┌──

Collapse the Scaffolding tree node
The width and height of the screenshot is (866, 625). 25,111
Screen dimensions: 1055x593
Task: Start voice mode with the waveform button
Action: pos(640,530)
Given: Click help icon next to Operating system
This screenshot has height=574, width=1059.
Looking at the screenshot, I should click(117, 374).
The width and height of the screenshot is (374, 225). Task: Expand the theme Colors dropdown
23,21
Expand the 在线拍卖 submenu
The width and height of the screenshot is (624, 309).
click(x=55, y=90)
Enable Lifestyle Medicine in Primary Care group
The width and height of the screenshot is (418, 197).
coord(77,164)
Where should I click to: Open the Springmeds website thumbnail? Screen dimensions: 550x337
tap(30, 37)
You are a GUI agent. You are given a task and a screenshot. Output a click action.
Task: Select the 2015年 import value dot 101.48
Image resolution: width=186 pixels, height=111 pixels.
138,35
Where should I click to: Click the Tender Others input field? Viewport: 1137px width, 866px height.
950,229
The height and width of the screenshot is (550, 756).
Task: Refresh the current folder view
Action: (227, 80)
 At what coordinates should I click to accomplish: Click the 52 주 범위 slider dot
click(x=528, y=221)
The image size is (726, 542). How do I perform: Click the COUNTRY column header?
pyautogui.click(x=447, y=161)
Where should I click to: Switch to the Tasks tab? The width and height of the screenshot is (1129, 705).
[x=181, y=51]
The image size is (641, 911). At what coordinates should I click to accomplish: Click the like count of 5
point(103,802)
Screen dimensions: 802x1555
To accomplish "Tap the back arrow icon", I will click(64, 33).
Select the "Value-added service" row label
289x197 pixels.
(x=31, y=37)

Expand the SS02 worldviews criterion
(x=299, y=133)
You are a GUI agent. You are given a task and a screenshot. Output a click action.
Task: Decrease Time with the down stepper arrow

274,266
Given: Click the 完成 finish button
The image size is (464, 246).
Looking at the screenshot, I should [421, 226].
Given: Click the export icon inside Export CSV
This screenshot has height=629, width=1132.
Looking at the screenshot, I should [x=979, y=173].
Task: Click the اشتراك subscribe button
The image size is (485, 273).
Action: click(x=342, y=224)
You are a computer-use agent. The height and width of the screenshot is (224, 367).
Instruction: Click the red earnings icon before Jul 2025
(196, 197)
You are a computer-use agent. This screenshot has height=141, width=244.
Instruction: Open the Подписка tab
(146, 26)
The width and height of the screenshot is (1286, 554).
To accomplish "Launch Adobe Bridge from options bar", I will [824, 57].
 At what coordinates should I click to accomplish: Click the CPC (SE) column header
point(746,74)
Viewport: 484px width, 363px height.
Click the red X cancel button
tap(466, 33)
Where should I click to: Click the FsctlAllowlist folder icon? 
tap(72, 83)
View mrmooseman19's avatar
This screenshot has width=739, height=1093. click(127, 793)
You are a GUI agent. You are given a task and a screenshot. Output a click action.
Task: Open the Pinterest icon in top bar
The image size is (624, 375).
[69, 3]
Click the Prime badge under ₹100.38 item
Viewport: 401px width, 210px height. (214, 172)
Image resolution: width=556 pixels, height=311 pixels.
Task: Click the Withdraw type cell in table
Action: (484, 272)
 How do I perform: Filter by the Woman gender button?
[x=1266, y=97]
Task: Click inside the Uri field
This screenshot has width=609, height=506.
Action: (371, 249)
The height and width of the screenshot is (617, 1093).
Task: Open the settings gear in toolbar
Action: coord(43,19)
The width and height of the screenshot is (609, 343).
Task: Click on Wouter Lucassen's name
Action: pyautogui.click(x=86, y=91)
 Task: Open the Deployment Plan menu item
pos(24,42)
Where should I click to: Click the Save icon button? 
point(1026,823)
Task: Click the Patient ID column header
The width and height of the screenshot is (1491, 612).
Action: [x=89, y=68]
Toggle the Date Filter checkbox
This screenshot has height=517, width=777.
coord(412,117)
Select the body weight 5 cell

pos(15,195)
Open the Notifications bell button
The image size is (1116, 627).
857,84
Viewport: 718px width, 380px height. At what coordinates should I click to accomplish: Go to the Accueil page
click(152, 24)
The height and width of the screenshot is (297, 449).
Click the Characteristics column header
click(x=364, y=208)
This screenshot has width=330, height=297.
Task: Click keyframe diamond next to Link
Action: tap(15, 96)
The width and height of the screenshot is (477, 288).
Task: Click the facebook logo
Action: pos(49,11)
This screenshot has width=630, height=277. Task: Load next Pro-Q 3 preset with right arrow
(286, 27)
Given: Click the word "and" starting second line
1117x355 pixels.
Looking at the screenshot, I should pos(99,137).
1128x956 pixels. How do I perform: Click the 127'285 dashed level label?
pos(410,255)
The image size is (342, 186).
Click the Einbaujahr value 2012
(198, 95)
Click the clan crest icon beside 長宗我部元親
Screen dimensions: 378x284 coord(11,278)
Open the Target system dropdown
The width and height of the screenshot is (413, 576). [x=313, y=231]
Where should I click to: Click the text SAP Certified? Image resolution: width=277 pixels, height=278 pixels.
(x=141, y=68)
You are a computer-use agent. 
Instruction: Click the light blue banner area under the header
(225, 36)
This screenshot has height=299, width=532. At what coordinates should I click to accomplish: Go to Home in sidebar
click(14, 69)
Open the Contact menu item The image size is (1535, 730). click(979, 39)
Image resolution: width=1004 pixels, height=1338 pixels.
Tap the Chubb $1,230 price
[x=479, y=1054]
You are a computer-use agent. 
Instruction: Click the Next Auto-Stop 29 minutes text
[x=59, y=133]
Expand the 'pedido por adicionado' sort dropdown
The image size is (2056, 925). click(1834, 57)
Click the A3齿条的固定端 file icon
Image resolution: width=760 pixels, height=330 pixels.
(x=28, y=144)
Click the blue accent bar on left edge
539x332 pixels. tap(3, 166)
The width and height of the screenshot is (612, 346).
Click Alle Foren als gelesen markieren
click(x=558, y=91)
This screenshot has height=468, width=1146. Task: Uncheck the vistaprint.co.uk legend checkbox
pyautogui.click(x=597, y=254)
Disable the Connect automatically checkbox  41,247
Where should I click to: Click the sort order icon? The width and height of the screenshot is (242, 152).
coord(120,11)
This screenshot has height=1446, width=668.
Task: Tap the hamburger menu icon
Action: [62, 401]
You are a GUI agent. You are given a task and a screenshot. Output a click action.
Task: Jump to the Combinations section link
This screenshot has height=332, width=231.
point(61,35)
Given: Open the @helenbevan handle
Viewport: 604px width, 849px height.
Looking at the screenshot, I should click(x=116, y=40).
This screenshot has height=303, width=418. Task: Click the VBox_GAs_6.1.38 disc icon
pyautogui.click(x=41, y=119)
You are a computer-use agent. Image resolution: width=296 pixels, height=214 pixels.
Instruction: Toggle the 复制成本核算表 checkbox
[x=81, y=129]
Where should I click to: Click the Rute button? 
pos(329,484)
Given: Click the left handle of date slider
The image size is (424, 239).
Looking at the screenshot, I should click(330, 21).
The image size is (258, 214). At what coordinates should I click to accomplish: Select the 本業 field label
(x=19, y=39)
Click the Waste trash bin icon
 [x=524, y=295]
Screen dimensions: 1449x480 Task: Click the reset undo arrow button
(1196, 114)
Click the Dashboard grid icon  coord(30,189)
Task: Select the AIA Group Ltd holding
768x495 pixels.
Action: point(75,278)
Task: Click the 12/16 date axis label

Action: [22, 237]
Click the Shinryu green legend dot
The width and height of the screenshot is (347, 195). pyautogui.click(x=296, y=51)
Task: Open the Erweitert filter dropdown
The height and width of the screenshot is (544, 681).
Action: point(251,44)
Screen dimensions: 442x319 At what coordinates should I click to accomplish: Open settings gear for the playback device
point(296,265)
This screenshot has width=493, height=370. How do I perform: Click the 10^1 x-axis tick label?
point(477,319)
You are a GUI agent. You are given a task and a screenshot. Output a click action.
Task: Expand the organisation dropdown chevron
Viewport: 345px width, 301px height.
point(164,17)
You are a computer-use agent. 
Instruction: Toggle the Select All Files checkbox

└──

[Your goal]
Lines to set down from above: the line with "Click the Prime badge under ₹100.38 item", the line with "Task: Click inside the Uri field", and every line between, each exactly as written.

[Task response]
Click the Prime badge under ₹100.38 item
Viewport: 401px width, 210px height. (214, 172)
Image resolution: width=556 pixels, height=311 pixels.
Task: Click the Withdraw type cell in table
Action: (484, 272)
 How do I perform: Filter by the Woman gender button?
[x=1266, y=97]
Task: Click inside the Uri field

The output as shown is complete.